(RECORDS TO USE)
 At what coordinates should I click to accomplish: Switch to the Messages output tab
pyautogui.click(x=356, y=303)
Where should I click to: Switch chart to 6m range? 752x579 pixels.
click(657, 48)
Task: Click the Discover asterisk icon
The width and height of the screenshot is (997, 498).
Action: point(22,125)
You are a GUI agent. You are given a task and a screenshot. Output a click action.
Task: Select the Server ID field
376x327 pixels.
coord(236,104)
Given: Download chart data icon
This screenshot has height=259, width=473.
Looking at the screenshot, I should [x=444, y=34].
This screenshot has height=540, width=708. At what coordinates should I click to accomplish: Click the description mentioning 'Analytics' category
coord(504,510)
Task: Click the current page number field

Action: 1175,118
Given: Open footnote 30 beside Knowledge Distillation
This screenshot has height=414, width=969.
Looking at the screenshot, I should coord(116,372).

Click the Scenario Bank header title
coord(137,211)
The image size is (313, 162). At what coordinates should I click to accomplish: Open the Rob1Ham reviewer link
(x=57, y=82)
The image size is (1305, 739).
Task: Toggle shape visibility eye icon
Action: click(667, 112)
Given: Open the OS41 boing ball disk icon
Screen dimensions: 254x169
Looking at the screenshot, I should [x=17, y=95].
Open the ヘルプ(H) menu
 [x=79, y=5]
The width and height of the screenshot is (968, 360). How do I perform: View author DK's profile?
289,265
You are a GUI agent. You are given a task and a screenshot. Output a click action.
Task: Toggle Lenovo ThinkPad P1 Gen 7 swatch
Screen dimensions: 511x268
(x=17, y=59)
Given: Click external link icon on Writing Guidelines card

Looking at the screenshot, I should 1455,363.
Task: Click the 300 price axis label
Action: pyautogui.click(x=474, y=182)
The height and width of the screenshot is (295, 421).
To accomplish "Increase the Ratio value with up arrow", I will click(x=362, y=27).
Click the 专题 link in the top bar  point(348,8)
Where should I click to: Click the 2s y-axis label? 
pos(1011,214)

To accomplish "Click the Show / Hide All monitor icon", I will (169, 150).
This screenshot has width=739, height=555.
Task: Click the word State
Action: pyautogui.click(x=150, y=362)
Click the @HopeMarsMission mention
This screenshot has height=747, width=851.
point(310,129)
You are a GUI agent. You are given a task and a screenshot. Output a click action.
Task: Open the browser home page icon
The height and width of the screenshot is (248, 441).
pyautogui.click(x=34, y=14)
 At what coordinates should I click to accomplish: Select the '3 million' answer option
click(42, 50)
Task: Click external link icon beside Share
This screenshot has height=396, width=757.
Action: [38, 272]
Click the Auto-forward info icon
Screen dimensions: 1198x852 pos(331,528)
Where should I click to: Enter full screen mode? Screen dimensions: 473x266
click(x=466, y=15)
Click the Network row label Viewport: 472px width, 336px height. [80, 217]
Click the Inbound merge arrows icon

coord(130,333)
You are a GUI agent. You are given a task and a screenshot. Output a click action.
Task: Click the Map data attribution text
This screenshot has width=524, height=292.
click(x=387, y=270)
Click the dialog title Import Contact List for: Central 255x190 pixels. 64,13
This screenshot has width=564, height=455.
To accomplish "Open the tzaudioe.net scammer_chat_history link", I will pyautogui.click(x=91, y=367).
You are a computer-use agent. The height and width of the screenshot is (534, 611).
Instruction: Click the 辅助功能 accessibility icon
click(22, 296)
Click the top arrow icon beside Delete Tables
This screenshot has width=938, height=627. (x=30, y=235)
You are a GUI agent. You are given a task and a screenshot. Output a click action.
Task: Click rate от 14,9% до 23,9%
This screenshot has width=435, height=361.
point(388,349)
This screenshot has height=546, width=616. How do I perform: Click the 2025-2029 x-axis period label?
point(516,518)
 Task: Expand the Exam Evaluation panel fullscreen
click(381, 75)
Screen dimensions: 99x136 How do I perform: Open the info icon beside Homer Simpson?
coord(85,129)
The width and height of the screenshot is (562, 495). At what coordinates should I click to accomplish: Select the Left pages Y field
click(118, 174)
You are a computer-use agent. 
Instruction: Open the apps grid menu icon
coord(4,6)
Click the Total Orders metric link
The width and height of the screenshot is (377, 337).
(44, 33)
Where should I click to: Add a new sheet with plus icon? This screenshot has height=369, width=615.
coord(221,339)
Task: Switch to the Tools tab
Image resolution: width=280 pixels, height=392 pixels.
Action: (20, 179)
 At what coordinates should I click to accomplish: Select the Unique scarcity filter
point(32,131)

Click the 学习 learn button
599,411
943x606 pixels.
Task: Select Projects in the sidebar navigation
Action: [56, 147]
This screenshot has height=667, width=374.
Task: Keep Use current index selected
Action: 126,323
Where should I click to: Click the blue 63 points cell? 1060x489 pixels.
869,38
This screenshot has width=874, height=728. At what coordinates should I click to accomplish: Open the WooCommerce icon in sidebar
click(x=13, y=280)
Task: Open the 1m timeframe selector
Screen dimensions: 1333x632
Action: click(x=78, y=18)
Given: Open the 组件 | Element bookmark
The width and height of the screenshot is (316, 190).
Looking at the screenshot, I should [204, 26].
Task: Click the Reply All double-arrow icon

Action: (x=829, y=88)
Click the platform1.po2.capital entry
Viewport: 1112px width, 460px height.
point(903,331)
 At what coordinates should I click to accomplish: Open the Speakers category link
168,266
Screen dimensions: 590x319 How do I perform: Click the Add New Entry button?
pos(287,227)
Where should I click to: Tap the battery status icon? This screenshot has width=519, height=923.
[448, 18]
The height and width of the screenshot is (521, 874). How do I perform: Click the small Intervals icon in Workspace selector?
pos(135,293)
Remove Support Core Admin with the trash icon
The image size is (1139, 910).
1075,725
(End RECORDS TO USE)
INSTRUCTIONS TO FOLLOW:
State the number of lines in the material holding the word "data". Add nothing else.

ANSWER SPACE:
2